[Dataset records]
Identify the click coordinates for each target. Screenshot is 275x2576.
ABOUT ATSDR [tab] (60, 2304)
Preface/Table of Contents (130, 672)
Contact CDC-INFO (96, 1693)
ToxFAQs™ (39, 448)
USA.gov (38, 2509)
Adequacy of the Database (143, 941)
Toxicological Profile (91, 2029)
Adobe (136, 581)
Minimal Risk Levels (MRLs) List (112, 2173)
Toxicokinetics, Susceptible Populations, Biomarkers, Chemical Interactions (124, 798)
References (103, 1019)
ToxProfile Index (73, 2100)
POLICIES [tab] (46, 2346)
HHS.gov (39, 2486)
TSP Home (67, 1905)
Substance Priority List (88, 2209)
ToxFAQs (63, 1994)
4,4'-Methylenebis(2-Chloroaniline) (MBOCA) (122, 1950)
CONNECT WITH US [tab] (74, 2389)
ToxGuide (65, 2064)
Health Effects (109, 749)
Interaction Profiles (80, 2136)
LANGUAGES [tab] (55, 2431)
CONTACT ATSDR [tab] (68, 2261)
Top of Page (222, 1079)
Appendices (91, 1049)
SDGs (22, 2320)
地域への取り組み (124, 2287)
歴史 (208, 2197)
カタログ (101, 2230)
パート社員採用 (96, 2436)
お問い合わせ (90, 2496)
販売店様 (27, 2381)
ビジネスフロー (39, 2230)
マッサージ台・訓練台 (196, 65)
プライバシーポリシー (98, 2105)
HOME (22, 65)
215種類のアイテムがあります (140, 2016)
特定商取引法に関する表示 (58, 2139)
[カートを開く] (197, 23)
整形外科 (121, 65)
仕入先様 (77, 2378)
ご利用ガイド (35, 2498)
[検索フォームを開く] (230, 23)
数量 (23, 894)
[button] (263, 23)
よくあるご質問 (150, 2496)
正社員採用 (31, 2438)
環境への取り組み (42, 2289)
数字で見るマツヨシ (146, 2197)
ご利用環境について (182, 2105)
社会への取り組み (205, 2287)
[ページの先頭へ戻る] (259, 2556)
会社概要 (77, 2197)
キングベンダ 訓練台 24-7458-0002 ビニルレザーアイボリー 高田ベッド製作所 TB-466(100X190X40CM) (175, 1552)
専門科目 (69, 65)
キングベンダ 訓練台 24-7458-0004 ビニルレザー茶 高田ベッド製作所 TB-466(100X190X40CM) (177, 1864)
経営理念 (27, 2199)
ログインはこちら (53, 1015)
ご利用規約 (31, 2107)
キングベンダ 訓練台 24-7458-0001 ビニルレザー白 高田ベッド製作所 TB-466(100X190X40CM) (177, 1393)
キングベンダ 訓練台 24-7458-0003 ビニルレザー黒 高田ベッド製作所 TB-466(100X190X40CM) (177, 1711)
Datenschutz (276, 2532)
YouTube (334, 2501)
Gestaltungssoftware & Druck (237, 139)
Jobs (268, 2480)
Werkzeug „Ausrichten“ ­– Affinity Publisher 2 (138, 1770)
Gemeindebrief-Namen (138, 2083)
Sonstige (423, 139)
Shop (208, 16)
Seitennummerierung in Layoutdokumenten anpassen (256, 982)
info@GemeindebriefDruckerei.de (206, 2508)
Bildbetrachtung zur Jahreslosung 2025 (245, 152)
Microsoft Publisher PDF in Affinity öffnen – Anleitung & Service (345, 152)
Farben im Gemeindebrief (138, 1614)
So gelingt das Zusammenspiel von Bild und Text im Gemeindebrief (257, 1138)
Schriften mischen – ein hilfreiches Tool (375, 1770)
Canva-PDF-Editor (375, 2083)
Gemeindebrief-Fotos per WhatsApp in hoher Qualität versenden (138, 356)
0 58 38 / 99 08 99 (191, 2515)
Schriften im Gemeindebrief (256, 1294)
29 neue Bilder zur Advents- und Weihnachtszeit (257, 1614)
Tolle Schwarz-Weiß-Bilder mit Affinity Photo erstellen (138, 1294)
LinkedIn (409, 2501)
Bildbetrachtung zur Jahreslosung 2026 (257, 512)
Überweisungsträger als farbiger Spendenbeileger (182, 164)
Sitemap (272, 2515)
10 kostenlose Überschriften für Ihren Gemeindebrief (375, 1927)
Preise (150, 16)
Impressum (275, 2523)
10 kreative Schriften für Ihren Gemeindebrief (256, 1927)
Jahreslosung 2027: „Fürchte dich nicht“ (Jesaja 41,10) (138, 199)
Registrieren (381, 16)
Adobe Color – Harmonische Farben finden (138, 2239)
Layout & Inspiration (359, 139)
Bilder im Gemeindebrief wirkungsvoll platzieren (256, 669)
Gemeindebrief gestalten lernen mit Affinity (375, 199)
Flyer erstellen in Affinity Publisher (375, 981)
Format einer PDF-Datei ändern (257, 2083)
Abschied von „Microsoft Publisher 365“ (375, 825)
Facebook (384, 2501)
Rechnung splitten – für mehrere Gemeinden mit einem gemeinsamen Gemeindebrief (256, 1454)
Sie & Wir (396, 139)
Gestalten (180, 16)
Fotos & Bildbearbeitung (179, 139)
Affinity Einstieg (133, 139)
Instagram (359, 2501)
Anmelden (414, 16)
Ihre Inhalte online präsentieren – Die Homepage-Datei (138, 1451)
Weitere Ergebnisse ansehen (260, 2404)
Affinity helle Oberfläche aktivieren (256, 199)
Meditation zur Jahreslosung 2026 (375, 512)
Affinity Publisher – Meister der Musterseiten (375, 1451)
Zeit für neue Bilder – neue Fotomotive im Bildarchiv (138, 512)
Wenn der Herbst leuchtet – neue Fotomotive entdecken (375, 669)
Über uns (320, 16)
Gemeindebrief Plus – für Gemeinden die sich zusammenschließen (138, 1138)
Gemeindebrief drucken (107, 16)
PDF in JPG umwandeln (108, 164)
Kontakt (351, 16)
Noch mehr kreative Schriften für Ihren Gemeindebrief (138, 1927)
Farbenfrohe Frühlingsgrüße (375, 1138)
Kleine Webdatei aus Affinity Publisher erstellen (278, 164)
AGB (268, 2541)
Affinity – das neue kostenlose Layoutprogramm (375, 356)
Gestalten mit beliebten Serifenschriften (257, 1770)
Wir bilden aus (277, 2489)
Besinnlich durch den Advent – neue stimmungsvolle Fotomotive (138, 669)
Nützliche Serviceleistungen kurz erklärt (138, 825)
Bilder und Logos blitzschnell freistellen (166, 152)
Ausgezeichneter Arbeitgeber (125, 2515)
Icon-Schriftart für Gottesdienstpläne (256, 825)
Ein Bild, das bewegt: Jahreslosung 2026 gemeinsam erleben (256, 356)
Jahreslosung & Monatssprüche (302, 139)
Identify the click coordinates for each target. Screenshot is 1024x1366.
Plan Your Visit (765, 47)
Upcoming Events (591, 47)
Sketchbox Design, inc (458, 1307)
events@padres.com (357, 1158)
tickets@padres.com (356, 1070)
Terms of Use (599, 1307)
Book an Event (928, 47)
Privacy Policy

What is needed: Given the records above, reproduce precisely and only the lines between the line holding "Ihre Inhalte online" and the line holding "Book an Event (928, 47)", inclusive.

Expected answer:
Ihre Inhalte online präsentieren – Die Homepage-Datei (138, 1451)
Weitere Ergebnisse ansehen (260, 2404)
Affinity helle Oberfläche aktivieren (256, 199)
Meditation zur Jahreslosung 2026 (375, 512)
Affinity Publisher – Meister der Musterseiten (375, 1451)
Zeit für neue Bilder – neue Fotomotive im Bildarchiv (138, 512)
Wenn der Herbst leuchtet – neue Fotomotive entdecken (375, 669)
Über uns (320, 16)
Gemeindebrief Plus – für Gemeinden die sich zusammenschließen (138, 1138)
Gemeindebrief drucken (107, 16)
PDF in JPG umwandeln (108, 164)
Kontakt (351, 16)
Noch mehr kreative Schriften für Ihren Gemeindebrief (138, 1927)
Farbenfrohe Frühlingsgrüße (375, 1138)
Kleine Webdatei aus Affinity Publisher erstellen (278, 164)
AGB (268, 2541)
Affinity – das neue kostenlose Layoutprogramm (375, 356)
Gestalten mit beliebten Serifenschriften (257, 1770)
Wir bilden aus (277, 2489)
Besinnlich durch den Advent – neue stimmungsvolle Fotomotive (138, 669)
Nützliche Serviceleistungen kurz erklärt (138, 825)
Bilder und Logos blitzschnell freistellen (166, 152)
Ausgezeichneter Arbeitgeber (125, 2515)
Icon-Schriftart für Gottesdienstpläne (256, 825)
Ein Bild, das bewegt: Jahreslosung 2026 gemeinsam erleben (256, 356)
Jahreslosung & Monatssprüche (302, 139)
Identify the click coordinates for each target. Screenshot is 1024x1366.
Plan Your Visit (765, 47)
Upcoming Events (591, 47)
Sketchbox Design, inc (458, 1307)
events@padres.com (357, 1158)
tickets@padres.com (356, 1070)
Terms of Use (599, 1307)
Book an Event (928, 47)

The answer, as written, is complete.